— start —
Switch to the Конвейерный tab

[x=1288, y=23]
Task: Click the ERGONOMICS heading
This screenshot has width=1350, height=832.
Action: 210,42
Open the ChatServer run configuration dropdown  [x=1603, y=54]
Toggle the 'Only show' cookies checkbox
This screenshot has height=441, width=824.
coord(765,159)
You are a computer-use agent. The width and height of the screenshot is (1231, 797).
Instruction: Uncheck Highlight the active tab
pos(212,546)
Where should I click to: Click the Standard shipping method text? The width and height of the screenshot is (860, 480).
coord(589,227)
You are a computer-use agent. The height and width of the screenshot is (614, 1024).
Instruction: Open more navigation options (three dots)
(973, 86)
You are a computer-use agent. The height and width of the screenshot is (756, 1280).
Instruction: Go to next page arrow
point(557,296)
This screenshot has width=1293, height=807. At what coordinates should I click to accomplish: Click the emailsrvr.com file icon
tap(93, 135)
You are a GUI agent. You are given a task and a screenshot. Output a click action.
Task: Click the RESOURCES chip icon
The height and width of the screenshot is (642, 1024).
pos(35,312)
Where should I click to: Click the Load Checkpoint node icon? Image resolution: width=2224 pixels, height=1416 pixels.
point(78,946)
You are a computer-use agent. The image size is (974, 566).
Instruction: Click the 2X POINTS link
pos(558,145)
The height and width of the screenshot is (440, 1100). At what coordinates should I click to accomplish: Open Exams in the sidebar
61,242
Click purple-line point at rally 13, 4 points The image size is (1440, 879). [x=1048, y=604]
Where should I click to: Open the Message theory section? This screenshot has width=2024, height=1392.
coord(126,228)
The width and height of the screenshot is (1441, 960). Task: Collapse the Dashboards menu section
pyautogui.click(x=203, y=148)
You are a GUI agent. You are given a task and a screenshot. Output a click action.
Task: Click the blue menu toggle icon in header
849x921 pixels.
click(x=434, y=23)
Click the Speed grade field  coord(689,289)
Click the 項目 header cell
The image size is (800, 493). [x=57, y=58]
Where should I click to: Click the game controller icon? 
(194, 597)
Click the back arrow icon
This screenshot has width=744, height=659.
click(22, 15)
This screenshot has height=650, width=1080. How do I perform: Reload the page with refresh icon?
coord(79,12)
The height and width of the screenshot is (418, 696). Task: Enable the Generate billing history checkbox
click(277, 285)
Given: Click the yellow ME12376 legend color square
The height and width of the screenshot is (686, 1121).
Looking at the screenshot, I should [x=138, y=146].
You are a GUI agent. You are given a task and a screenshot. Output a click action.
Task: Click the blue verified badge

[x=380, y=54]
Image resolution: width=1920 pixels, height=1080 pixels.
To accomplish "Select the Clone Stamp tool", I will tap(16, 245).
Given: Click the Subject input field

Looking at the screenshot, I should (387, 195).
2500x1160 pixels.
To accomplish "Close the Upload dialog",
— end —
## Task directions
Rewrite only the data from the line with "Where should I click to: Click the Standard" up to and including the line with "Click the Speed", requests included, and shift every coordinate in the answers by -133. Leave all other numbers unchanged.

## Solution to this problem
Where should I click to: Click the Standard shipping method text? The width and height of the screenshot is (860, 480).
coord(456,94)
You are a computer-use agent. The height and width of the screenshot is (614, 1024).
Instruction: Open more navigation options (three dots)
(840, -47)
You are a computer-use agent. The height and width of the screenshot is (756, 1280).
Instruction: Go to next page arrow
point(424,163)
This screenshot has width=1293, height=807. At what coordinates should I click to accomplish: Click the emailsrvr.com file icon
tap(-40, 2)
You are a GUI agent. You are given a task and a screenshot. Output a click action.
Task: Click the RESOURCES chip icon
The height and width of the screenshot is (642, 1024).
pos(-98,179)
Where should I click to: Click the Load Checkpoint node icon? Image resolution: width=2224 pixels, height=1416 pixels.
point(-55,813)
You are a computer-use agent. The image size is (974, 566).
Instruction: Click the 2X POINTS link
pos(425,12)
The height and width of the screenshot is (440, 1100). At what coordinates should I click to accomplish: Open Exams in the sidebar
-72,109
Click purple-line point at rally 13, 4 points The image size is (1440, 879). [x=915, y=471]
Where should I click to: Open the Message theory section? This screenshot has width=2024, height=1392.
coord(-7,95)
The width and height of the screenshot is (1441, 960). Task: Collapse the Dashboards menu section
pyautogui.click(x=70, y=15)
You are a GUI agent. You are given a task and a screenshot. Output a click action.
Task: Click the blue menu toggle icon in header
849x921 pixels.
click(x=301, y=-110)
Click the Speed grade field  coord(556,156)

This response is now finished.